[WHAT YOU ARE ASKED TO DO] Where the line containing "Viewport: 1435px width, 645px" appears, begin retyping; continue exactly through the final line of the data. Omit every picture.

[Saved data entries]

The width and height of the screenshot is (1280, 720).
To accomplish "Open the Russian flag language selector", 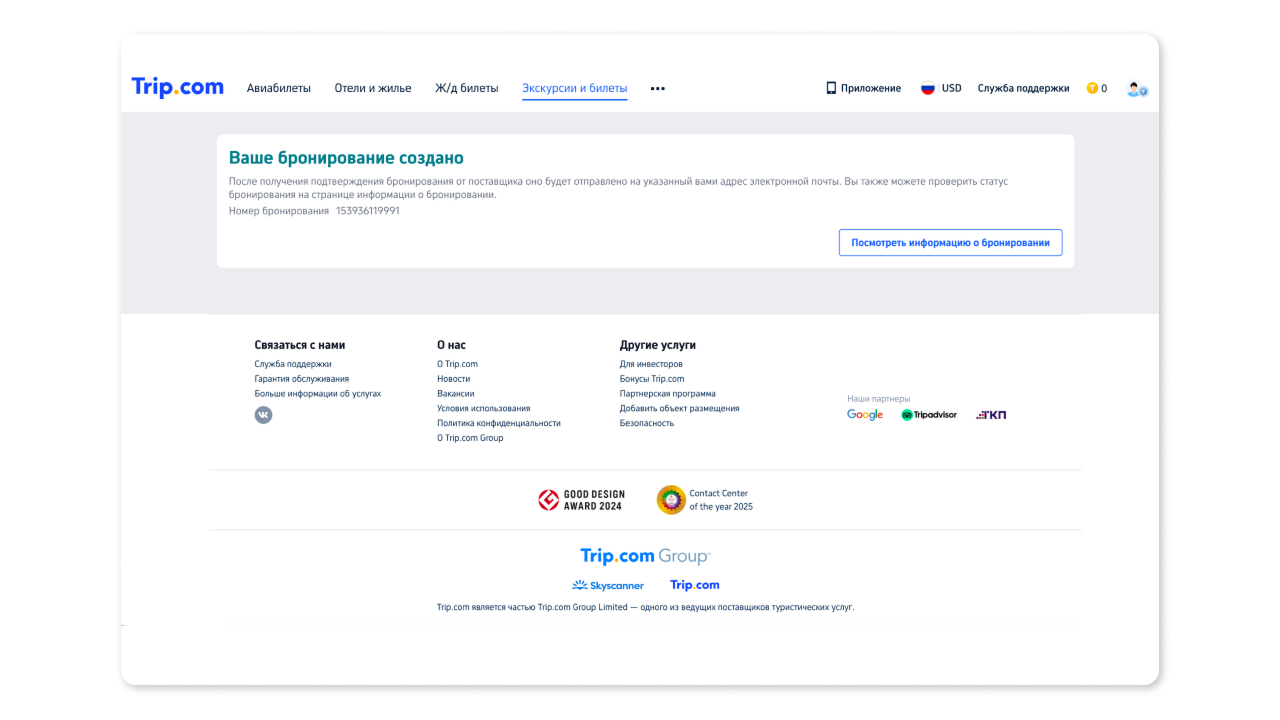I will (927, 88).
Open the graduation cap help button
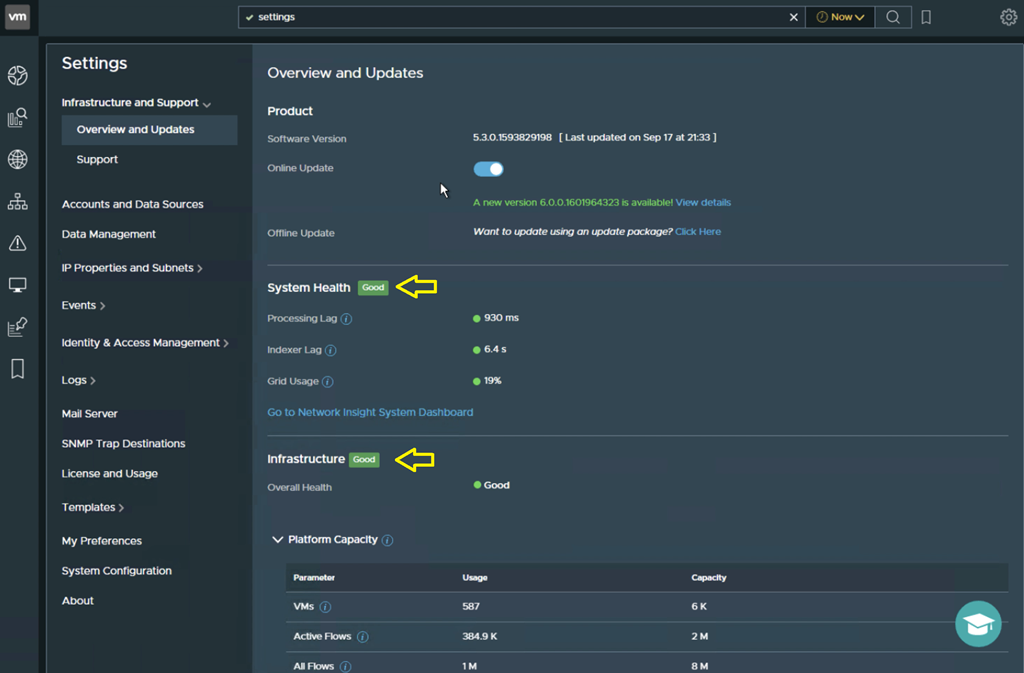The image size is (1024, 673). click(977, 624)
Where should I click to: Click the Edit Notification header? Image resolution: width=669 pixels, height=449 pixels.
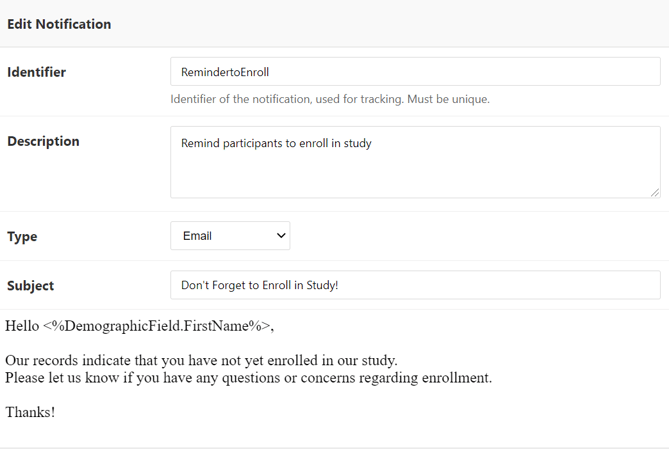pos(59,24)
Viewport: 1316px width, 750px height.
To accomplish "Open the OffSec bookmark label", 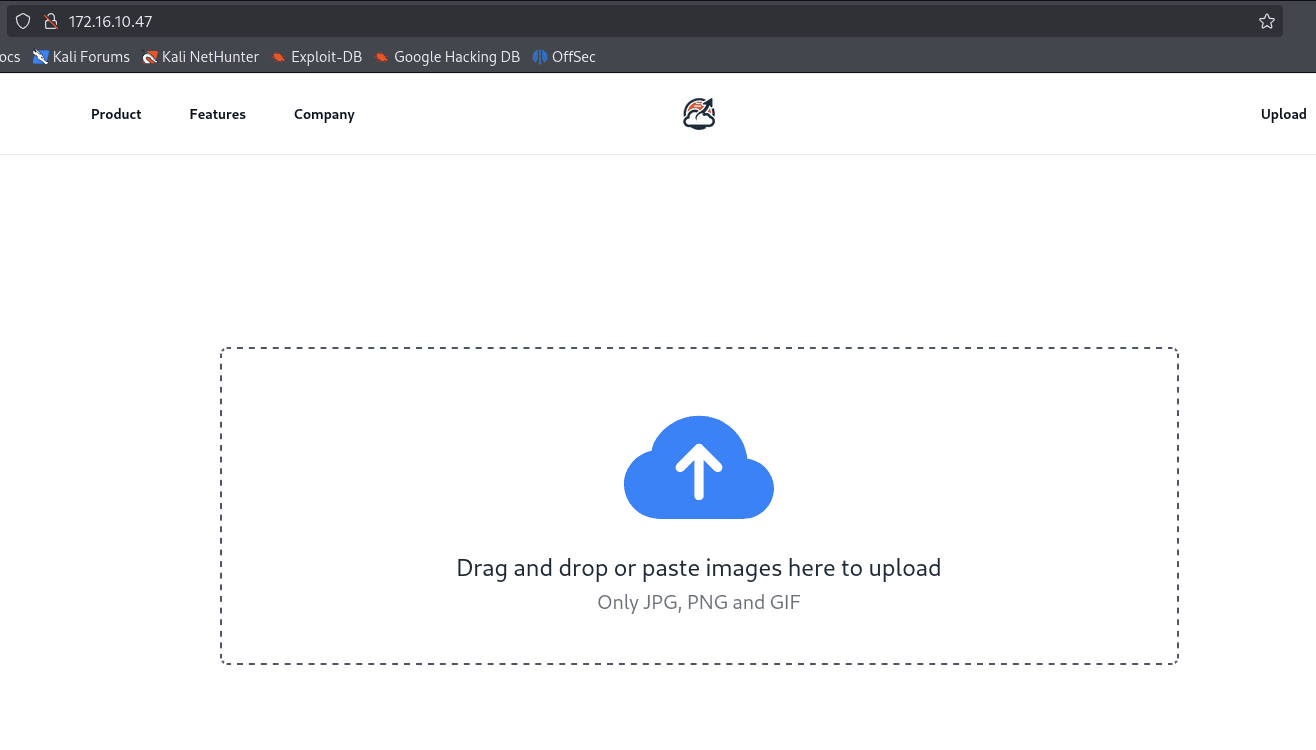I will click(x=574, y=57).
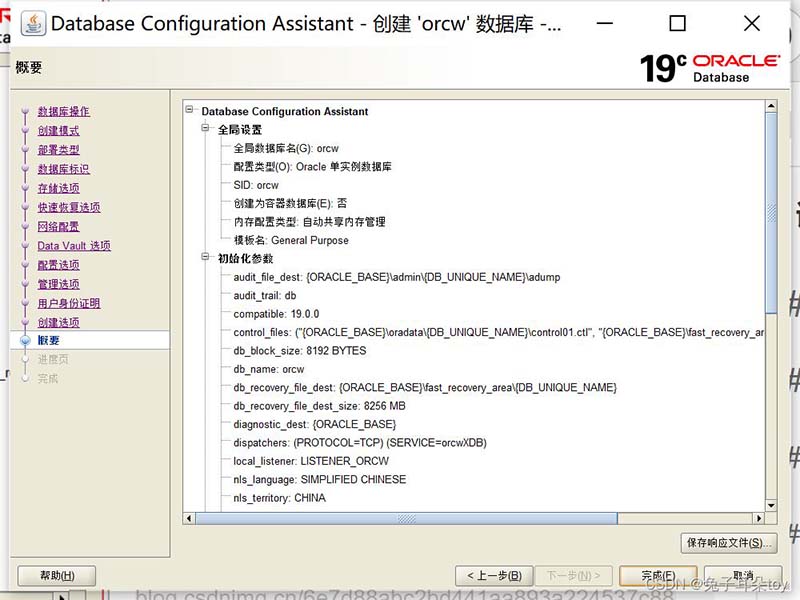Click the Oracle 19c Database logo
800x600 pixels.
pos(709,68)
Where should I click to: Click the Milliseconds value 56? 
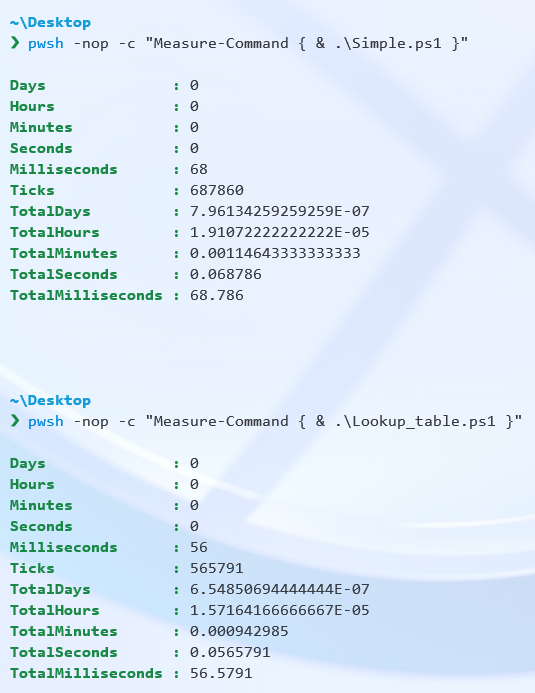[199, 547]
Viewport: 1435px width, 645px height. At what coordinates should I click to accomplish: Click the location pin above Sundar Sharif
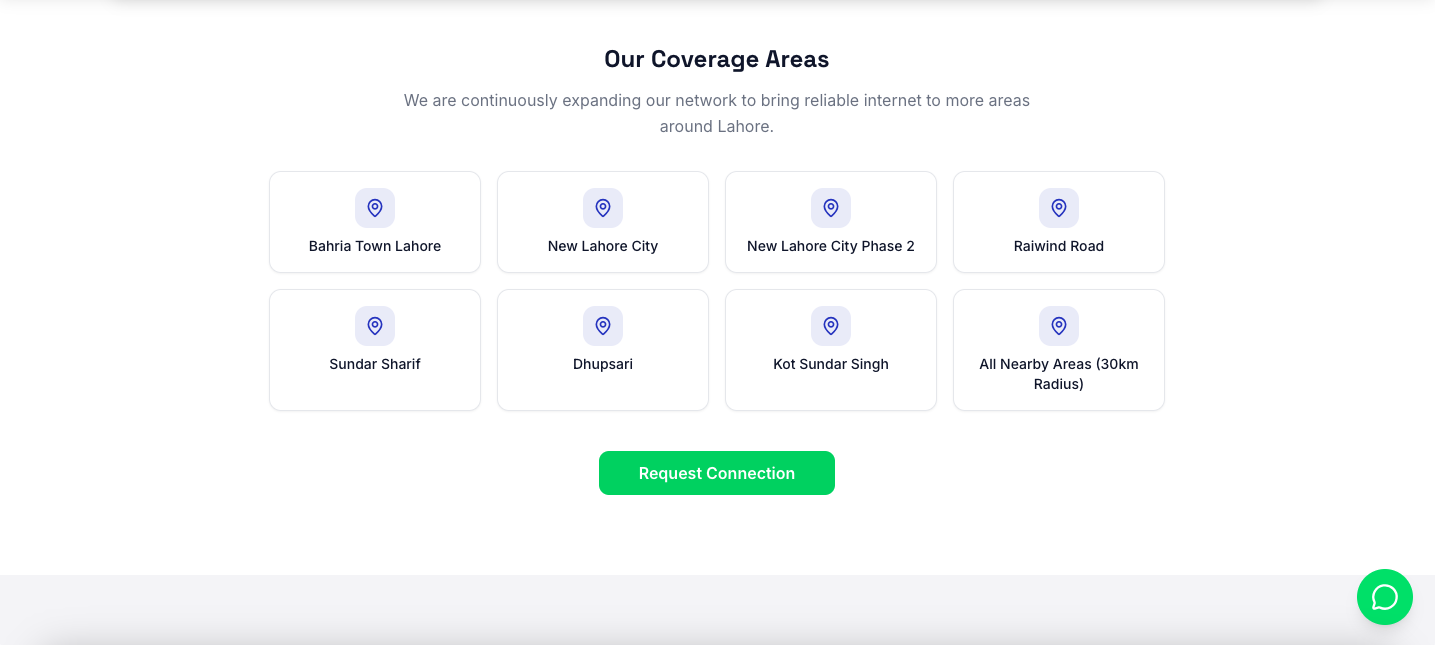coord(375,326)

[WRITTEN SOLUTION]
Viewport: 1435px width, 645px height. At what coordinates should I click to accomplish: Click the location pin above Sundar Sharif
coord(375,326)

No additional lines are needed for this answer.